Constrained Optimization Involving Nonconvex $\ell_p$ Norms: Optimality Conditions, Algorithm and Convergence
This work addresses optimization difficulties in sparse solution promotion for various applications, but it is incremental as it builds on existing theory for nonconvex norms.
The paper tackles the problem of constrained optimization with nonconvex ℓp norms (0<p<1), which are challenging due to nonsmoothness and non-Lipschitz properties, by deriving first-order necessary and sequential optimality conditions, and shows that these conditions facilitate global convergence for iteratively reweighted algorithms.

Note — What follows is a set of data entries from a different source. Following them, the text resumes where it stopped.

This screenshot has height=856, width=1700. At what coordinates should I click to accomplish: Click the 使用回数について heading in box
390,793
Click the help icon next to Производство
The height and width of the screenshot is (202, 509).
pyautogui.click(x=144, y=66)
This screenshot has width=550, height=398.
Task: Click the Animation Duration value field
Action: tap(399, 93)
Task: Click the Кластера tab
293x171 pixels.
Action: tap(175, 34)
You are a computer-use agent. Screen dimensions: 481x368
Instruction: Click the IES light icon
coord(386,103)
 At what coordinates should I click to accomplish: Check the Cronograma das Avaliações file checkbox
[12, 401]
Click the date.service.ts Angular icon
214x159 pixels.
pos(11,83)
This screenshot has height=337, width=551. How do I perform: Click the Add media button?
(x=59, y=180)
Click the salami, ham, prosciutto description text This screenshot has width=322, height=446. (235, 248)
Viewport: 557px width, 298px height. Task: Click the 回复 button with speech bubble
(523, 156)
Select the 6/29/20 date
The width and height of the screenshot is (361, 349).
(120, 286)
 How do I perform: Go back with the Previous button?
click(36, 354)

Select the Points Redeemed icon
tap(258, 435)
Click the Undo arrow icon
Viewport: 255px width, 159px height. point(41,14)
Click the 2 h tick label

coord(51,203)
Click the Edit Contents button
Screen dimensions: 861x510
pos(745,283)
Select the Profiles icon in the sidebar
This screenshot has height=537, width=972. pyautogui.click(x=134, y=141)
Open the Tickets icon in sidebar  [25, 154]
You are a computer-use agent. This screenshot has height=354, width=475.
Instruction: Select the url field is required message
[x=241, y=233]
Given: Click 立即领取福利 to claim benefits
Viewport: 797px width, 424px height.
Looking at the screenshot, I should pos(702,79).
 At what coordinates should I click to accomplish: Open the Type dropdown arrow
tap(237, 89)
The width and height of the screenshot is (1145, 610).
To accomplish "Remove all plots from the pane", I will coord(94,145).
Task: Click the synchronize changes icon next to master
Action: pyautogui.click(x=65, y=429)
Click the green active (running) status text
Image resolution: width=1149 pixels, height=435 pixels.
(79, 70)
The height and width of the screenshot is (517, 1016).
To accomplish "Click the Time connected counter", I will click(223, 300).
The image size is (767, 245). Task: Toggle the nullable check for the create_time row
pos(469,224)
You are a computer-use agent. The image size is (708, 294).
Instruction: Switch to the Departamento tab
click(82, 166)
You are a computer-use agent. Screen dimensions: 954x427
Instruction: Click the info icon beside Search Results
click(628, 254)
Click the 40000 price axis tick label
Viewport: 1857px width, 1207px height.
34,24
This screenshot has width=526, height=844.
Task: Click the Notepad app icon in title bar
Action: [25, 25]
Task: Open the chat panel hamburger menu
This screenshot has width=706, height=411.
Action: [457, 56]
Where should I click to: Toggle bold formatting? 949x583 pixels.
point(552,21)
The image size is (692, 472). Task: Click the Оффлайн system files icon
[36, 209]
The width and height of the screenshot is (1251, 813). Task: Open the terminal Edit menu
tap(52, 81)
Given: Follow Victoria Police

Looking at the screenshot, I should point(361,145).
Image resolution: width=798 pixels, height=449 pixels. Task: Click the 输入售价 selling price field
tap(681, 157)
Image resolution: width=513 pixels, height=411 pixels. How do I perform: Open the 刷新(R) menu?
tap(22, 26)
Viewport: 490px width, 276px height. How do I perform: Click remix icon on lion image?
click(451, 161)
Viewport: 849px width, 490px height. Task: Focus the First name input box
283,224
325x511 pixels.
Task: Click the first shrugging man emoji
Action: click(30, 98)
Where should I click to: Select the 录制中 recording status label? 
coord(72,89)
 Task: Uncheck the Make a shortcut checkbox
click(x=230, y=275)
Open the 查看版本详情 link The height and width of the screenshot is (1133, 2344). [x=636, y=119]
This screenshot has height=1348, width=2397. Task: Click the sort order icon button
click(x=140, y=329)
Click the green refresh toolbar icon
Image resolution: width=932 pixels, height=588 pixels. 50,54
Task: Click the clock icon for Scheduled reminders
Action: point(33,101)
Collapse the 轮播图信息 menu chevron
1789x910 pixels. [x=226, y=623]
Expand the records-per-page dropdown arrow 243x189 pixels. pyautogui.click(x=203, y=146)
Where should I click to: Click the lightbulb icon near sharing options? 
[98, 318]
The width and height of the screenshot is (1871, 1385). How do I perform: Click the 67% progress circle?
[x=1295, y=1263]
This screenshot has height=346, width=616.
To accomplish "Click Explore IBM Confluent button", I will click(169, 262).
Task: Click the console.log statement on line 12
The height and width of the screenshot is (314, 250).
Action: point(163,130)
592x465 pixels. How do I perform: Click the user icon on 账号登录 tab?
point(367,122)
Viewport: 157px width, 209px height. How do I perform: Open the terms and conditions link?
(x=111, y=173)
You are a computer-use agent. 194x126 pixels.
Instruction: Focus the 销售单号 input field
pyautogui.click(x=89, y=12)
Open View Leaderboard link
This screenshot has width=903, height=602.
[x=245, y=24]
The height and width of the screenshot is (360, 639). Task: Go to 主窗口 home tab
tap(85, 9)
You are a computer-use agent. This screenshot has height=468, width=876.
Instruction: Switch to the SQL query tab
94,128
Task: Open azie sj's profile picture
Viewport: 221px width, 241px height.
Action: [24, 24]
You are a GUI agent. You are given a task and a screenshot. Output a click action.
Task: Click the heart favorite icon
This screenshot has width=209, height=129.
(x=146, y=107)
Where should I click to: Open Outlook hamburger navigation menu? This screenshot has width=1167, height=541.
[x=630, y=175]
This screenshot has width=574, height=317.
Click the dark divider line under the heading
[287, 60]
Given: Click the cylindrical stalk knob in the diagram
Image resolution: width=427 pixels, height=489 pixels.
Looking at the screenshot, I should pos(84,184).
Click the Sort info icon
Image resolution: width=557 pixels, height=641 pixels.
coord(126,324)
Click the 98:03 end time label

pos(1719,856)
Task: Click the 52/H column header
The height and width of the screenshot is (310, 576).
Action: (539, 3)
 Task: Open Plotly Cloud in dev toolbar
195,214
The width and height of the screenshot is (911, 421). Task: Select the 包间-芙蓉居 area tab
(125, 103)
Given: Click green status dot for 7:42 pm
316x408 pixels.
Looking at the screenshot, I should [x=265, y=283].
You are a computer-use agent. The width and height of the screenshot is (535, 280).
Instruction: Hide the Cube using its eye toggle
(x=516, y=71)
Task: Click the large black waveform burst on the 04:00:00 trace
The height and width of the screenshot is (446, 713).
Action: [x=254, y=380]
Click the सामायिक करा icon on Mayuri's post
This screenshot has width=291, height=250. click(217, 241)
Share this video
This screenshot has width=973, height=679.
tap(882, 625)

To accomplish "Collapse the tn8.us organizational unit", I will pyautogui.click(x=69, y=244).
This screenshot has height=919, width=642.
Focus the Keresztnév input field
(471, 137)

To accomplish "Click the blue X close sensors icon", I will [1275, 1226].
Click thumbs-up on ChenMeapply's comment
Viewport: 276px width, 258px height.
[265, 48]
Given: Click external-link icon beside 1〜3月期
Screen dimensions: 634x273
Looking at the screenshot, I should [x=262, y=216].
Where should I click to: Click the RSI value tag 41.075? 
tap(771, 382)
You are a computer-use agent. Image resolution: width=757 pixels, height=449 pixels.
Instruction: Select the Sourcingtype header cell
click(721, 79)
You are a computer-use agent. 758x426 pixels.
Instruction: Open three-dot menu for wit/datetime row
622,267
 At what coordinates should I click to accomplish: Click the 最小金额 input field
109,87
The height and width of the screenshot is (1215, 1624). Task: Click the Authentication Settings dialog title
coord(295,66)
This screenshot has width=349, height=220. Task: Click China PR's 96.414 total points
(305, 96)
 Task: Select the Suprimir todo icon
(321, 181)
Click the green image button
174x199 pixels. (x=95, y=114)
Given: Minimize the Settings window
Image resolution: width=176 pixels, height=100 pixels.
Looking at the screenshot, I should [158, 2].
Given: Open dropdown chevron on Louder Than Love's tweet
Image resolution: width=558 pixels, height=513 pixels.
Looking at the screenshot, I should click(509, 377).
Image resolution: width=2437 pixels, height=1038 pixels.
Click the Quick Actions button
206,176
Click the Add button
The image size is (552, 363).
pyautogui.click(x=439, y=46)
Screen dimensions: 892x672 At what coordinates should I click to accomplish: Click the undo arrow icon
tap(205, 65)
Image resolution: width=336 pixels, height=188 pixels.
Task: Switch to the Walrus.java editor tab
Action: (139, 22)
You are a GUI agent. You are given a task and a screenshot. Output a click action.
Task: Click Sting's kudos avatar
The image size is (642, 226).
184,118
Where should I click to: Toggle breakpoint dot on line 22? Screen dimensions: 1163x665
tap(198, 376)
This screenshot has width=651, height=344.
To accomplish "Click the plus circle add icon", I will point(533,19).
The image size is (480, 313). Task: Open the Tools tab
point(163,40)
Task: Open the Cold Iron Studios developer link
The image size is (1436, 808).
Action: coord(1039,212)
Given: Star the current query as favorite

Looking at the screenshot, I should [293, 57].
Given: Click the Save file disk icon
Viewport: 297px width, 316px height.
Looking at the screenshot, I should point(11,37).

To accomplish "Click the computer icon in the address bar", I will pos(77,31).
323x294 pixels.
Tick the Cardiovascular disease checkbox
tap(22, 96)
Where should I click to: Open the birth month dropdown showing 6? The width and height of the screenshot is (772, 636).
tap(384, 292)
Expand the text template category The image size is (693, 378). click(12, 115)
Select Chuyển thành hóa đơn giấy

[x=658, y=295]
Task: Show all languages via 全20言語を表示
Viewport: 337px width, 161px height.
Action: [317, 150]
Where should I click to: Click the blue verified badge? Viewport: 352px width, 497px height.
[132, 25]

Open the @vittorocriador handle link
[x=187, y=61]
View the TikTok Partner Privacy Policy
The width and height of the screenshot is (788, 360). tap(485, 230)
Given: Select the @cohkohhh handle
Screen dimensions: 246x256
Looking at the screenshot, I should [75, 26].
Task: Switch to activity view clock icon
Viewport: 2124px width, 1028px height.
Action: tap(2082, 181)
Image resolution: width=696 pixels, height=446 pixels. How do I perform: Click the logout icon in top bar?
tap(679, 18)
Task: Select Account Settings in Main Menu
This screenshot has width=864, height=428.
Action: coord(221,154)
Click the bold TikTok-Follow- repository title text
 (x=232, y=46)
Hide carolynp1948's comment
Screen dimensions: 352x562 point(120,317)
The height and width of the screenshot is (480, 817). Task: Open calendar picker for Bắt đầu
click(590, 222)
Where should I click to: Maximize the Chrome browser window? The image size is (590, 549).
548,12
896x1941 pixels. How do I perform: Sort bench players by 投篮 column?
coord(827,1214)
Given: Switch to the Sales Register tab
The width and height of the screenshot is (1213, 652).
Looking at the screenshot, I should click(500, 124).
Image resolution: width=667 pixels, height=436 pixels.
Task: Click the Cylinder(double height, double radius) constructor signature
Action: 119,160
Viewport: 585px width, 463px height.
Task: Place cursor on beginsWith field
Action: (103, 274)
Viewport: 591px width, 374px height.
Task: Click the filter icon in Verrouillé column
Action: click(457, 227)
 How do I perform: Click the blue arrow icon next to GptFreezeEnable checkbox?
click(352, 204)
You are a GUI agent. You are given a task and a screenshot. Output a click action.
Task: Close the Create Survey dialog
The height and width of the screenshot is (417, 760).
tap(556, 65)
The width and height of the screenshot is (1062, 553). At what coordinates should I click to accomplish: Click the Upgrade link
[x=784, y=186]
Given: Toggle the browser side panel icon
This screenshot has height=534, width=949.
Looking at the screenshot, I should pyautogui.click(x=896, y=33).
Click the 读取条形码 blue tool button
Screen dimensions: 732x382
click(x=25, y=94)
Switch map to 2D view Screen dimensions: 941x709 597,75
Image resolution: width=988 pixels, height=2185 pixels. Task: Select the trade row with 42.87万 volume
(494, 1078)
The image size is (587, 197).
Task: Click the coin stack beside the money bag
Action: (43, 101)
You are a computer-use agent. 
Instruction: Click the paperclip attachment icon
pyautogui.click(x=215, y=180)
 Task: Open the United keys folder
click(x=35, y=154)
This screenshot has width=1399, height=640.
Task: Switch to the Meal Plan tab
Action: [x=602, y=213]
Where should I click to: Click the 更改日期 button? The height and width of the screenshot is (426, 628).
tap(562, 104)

This paper investigates the optimality conditions for characterizing the local minimizers of the constrained optimization problems involving an $\ell_p$ norm ($0<p<1$) of the variables, which may appear in either the objective or the constraint. This kind of problems have strong applicability to a wide range of areas since usually the $\ell_p$ norm can promote sparse solutions. However, the nonsmooth and non-Lipschtiz nature of the $\ell_p$ norm often cause these problems difficult to analyze and solve. We provide the calculation of the subgradients of the $\ell_p$ norm and the normal cones of the $\ell_p$ ball. For both problems, we derive the first-order necessary conditions under various constraint qualifications. We also derive the sequential optimality conditions for both problems and study the conditions under which these conditions imply the first-order necessary conditions. We point out that the sequential optimality conditions can be easily satisfied for iteratively reweighted algorithms and show that the global convergence can be easily derived using sequential optimality conditions.